マンネリ化から意欲を見いだせない中堅社員など、
「人事リストラ」に頭をかかえる社長からのご相談が増えています。
経営改善を図る時、どうしても「人事リストラ」に
踏み込まなければならない場合もあります。
わざわざ好き好んでやりたい方は、そうそういらっしゃいませんが・・
会社あってこその、みんなの生活。
社長として「人事リストラ」は、苦渋の決断です。
一方、会社には新しい血が必要です、自らの意思でご退職された方を補うための
新規採用というのも、企業は行なっていかなくてはなりません。
しかし、
「せっかく入社してくれた方がなかなか定着してくれない」と、
離職率の高さに、お悩みの社長は多いです。
(現在、新卒学生の3年以内の離職率は、40%にまで上昇しているといいます)
新卒に限らずとも、
「ゼロから教えなくてはならない・・」
「採用コストもその都度かかってしまう・・」
ことから、手間もお金もかかってしまうことにご負担を
感じてはいらっしゃいませんか?
離職率は、ある程度は受け入れるのがお互いの幸せ
・自分の会社は離職率が高い→「何が問題なのだろう?」
・自分の会社は離職率が低い→「いい会社なのではないだろうか?」
と考えてはいませんか?
1.離職率が高いと感じている場合
確かに、一定以上離職率が高い場合には、
会社の内部体制に問題がある可能性を考え対応しなければなりません。
しかし、例えば
・ご結婚・ご出産で家庭に入られる方
・どうしても職場になじめない
・給与その他の待遇が見合わない
・本人の夢が会社の外にある
等の場合でご退職となる方は、どうしても一定割合で発生するものです。
そんな方を無理に引き留めることは、
お互いストレスと不満を生むばかりです。
引き伸ばした時間が長い程、不満は大きなものになってしまうものです。
2.離職率が低いと感じている場合
離職率が低い、というのは良い言葉のように響きます。
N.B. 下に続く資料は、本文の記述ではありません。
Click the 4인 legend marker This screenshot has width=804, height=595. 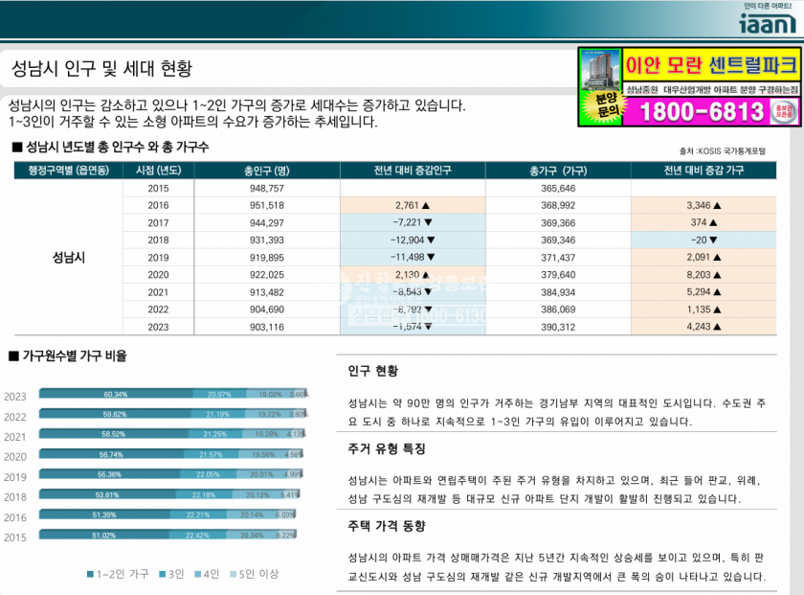[x=199, y=574]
しかし…、
いろいろな価値観のある集団において、社員全員が一様に問題ないというのは
逆におかしな話です。
単純に、
「居心地がいい・・」⇒楽なだけ
という可能性が高いことを、申し上げなくてはなりません。
実際にコンサルタントとしてお客さまの財務分析をしていますと
離職率の低い会社は社員一人あたりの生産性が低いケースが大半なのです。
理想として、離職率を低くすることはよいのですが、
それは、あくまで全社員が一丸となって目標利益を出し、
報われた結果の話であって
これから会社を再生させる、生まれ変わるという段階であれば
残念ながら非現実的です。
どうしても、社長の気持ちが社員に伝わっていない、
もしくは、社員の甘えが存在するのです。
ただし、これは社員を責めることは許されません。
甘えの構図をつくり、許しているのは、経営側ですから。
◆許容される離職率とは?
上記の通り、離職率は高すぎても、低すぎても何らかの問題があるのですが、
私の経験上では
◎正社員において、入社3年以内の離職率が15%~25%であれば
止むを得ないと考えてよいとしています。
また、
15%未満の場合には社員の生産性の確認を
25%を超える場合には、社員の業務内容の見直しや配置の確認を
検討しています。
案外、離職率のような指標は適正値が見えないまま
社長の悩みのタネとなっていることがありますので、
一度ご参考にされるとよいでしょう。